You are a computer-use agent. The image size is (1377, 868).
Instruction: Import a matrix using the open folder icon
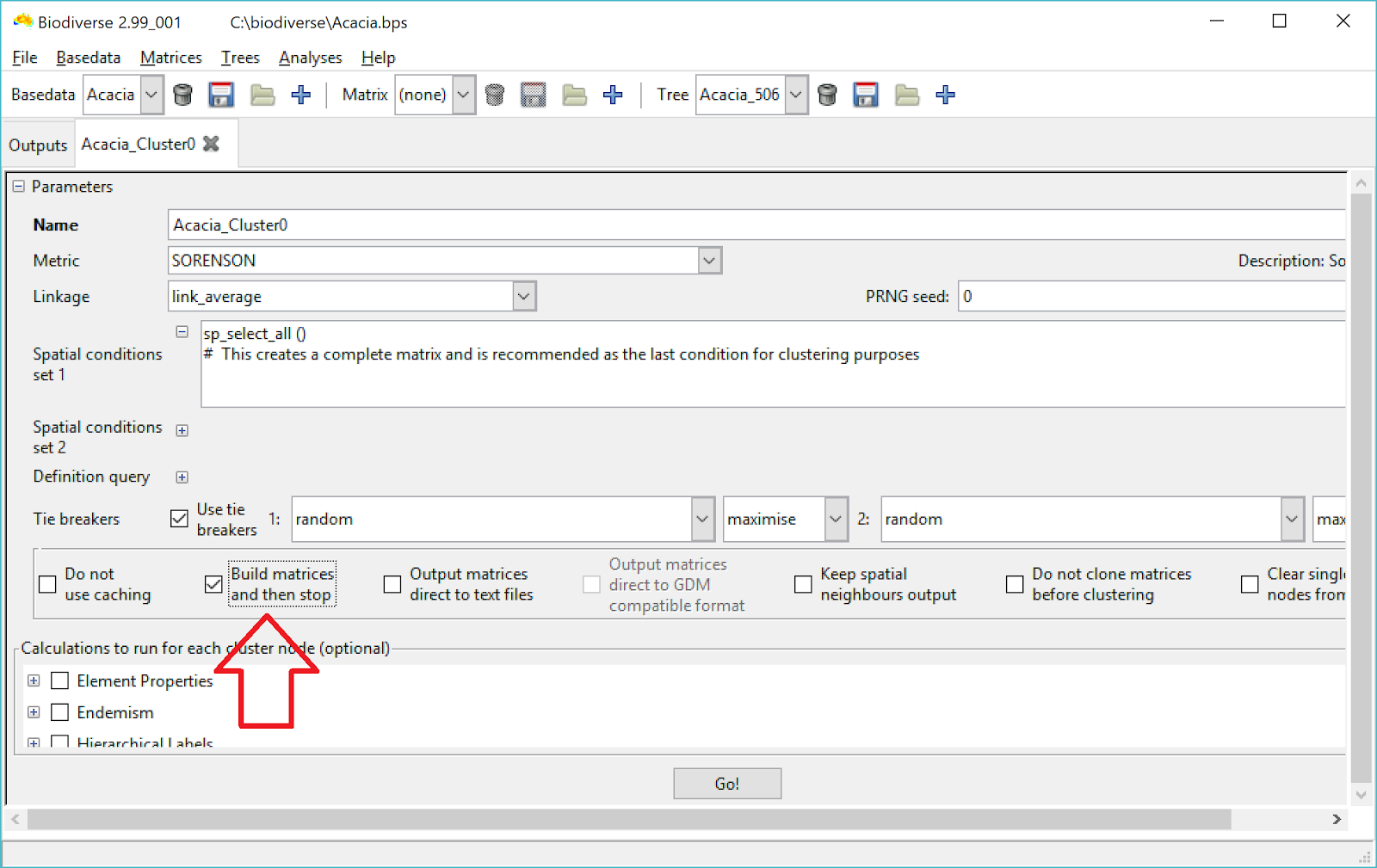pos(574,95)
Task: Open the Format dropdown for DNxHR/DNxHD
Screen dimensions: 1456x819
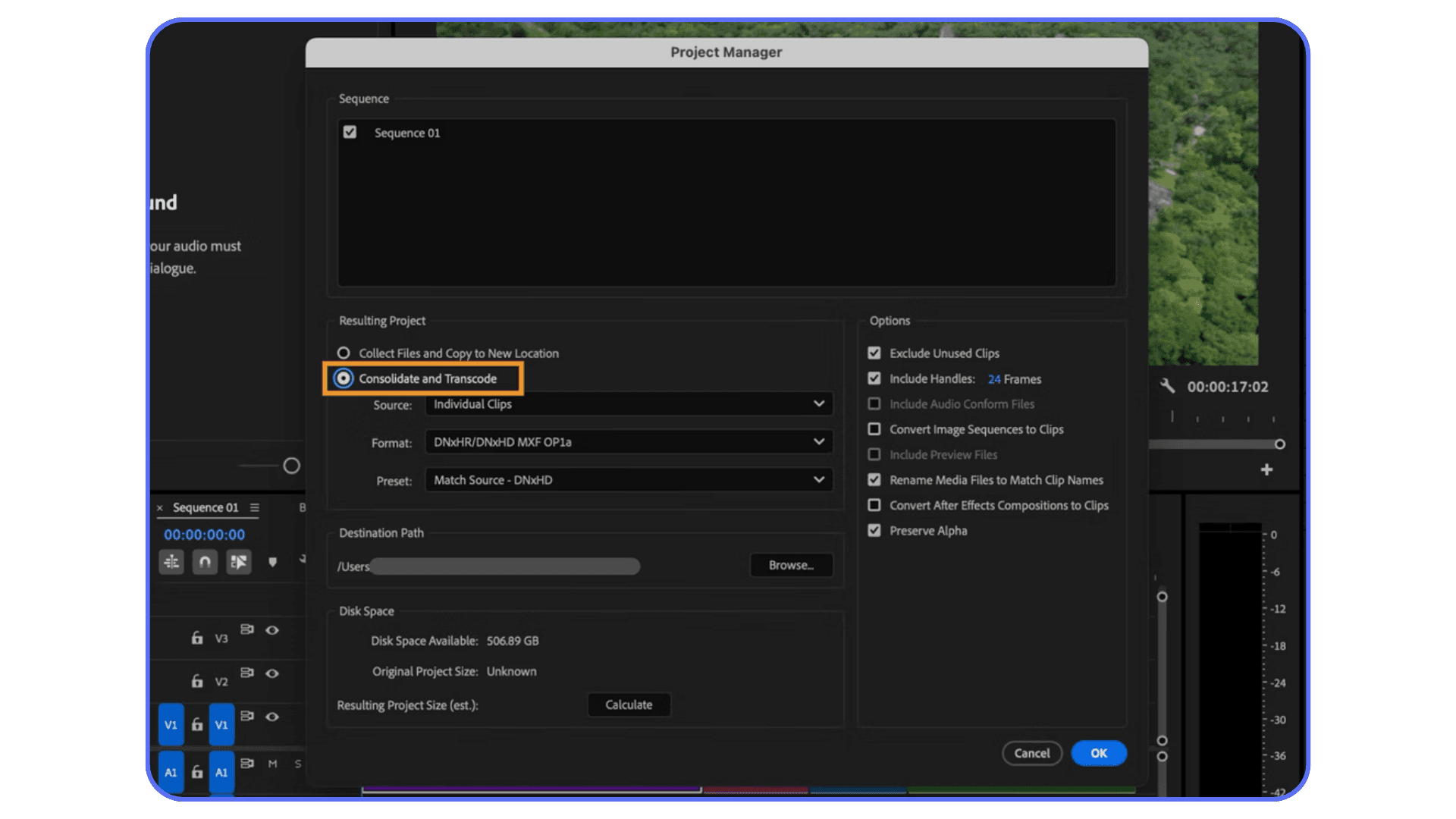Action: pos(627,442)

__What the task asks__:
Take the lines from the one that contains "Task: Open the" through the last line of the material above and reproduce them exactly, leaving out any pictures.

__Task response__:
Task: Open the Format dropdown for DNxHR/DNxHD
Screen dimensions: 1456x819
Action: pos(627,442)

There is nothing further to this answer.